**Material to process**
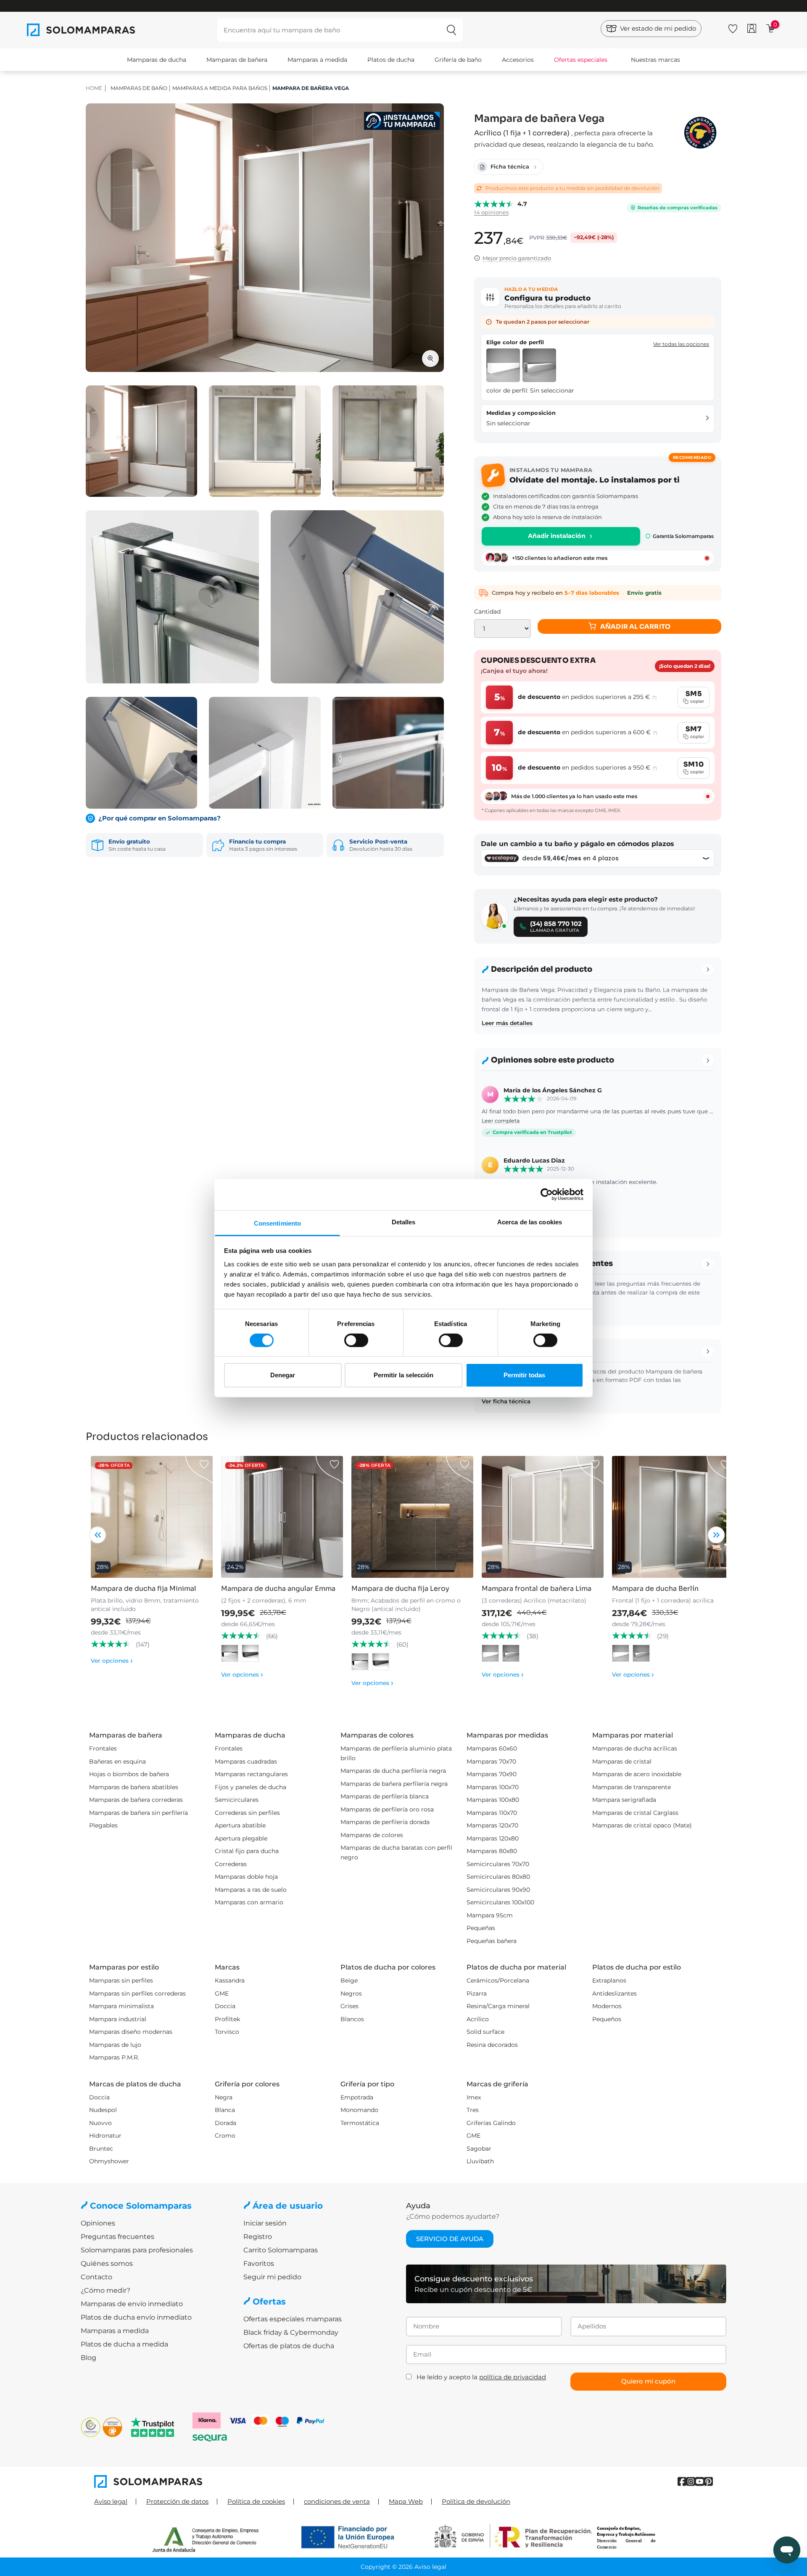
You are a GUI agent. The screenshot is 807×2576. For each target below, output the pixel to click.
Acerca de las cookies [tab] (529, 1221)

==

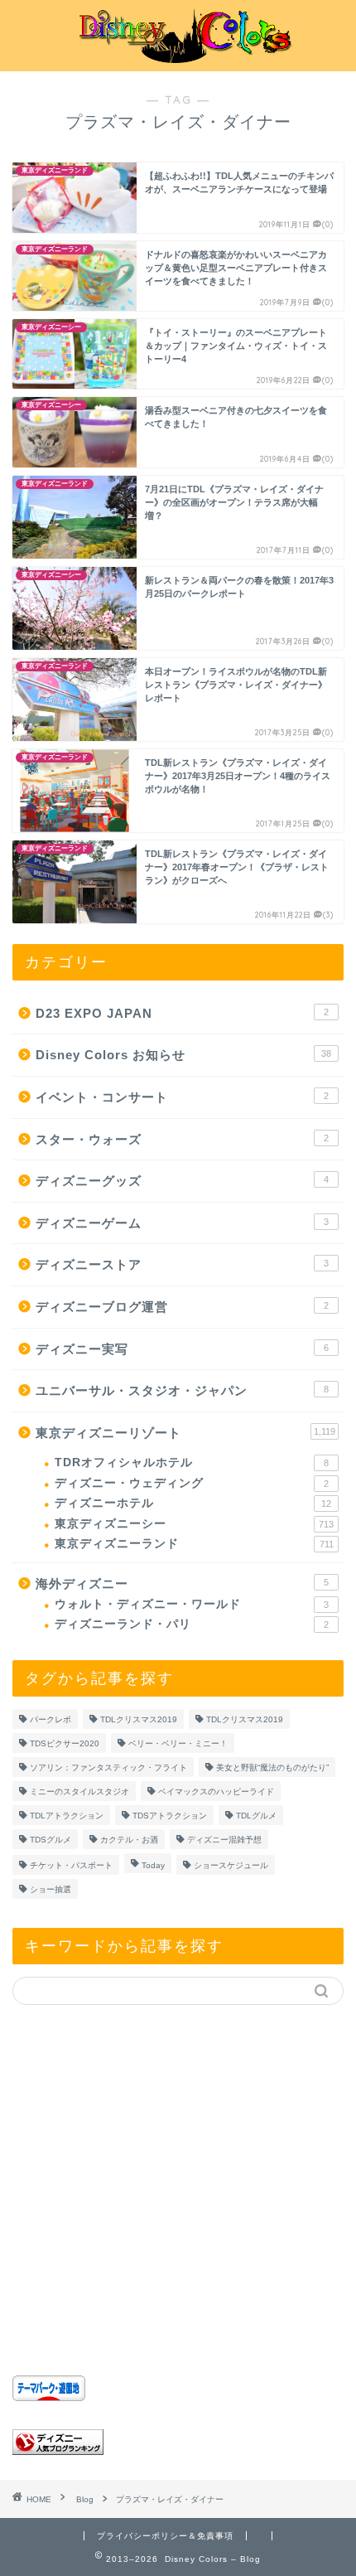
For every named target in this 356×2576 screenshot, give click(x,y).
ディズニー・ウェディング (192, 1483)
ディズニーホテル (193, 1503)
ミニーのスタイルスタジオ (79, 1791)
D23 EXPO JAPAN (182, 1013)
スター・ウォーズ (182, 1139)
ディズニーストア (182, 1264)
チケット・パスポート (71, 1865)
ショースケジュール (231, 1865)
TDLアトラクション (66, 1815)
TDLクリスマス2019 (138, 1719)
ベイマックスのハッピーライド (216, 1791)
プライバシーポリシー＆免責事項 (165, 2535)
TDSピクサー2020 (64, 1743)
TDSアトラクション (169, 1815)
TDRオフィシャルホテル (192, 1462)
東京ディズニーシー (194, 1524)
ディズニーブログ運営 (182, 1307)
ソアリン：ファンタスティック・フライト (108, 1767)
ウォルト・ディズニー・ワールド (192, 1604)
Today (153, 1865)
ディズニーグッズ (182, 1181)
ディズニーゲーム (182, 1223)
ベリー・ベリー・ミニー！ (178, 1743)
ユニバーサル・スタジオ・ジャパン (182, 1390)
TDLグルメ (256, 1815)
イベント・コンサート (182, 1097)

**Description of the task**
Would you please repeat exactly the lines above, starting at the line with "TDRオフィシャルホテル (192, 1462)" and stopping at the line with "イベント・コンサート (182, 1097)", both included?

**Task response**
TDRオフィシャルホテル (192, 1462)
東京ディズニーシー (194, 1524)
ディズニーブログ運営 (182, 1307)
ソアリン：ファンタスティック・フライト (108, 1767)
ウォルト・ディズニー・ワールド (192, 1604)
Today (153, 1865)
ディズニーグッズ (182, 1181)
ディズニーゲーム (182, 1223)
ベリー・ベリー・ミニー！ (178, 1743)
ユニバーサル・スタジオ・ジャパン (182, 1390)
TDLグルメ (256, 1815)
イベント・コンサート (182, 1097)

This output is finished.